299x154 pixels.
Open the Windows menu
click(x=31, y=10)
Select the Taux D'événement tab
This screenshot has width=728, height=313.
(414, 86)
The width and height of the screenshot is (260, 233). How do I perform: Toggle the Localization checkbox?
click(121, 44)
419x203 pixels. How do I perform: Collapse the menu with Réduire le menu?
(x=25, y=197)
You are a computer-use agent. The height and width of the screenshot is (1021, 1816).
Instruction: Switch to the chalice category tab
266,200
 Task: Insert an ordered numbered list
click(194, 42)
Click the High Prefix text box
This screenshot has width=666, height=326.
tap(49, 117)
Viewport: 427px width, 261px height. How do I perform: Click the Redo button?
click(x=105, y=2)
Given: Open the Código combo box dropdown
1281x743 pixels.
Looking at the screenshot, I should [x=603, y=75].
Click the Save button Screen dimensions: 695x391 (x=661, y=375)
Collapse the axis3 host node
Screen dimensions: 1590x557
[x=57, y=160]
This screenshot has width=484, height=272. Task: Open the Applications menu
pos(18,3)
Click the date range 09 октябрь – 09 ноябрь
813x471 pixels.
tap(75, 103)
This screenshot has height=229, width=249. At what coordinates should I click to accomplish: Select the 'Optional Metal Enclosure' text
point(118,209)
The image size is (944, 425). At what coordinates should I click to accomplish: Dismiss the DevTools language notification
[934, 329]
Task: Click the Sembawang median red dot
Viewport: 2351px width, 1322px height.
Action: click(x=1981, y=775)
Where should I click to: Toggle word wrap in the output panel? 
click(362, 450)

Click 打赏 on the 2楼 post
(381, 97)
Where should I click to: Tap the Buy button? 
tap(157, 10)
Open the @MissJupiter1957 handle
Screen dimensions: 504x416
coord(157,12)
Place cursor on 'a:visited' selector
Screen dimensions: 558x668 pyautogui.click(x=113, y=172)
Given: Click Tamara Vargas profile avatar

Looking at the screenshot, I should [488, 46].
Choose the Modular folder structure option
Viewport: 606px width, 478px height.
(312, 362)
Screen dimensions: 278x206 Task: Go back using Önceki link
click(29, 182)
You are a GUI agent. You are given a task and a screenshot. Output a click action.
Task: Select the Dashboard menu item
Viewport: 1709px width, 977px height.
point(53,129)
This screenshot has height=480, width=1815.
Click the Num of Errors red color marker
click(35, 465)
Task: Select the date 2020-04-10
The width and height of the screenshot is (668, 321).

### Exercise requirements
In the material, take everything from the start down to the line containing "click(121, 44)" and write it out again with "Localization" swapped for "Language", leaving the rest unchanged.

### Result of the exercise
299x154 pixels.
Open the Windows menu
click(x=31, y=10)
Select the Taux D'événement tab
This screenshot has width=728, height=313.
(414, 86)
The width and height of the screenshot is (260, 233). How do I perform: Toggle the Language checkbox?
click(121, 44)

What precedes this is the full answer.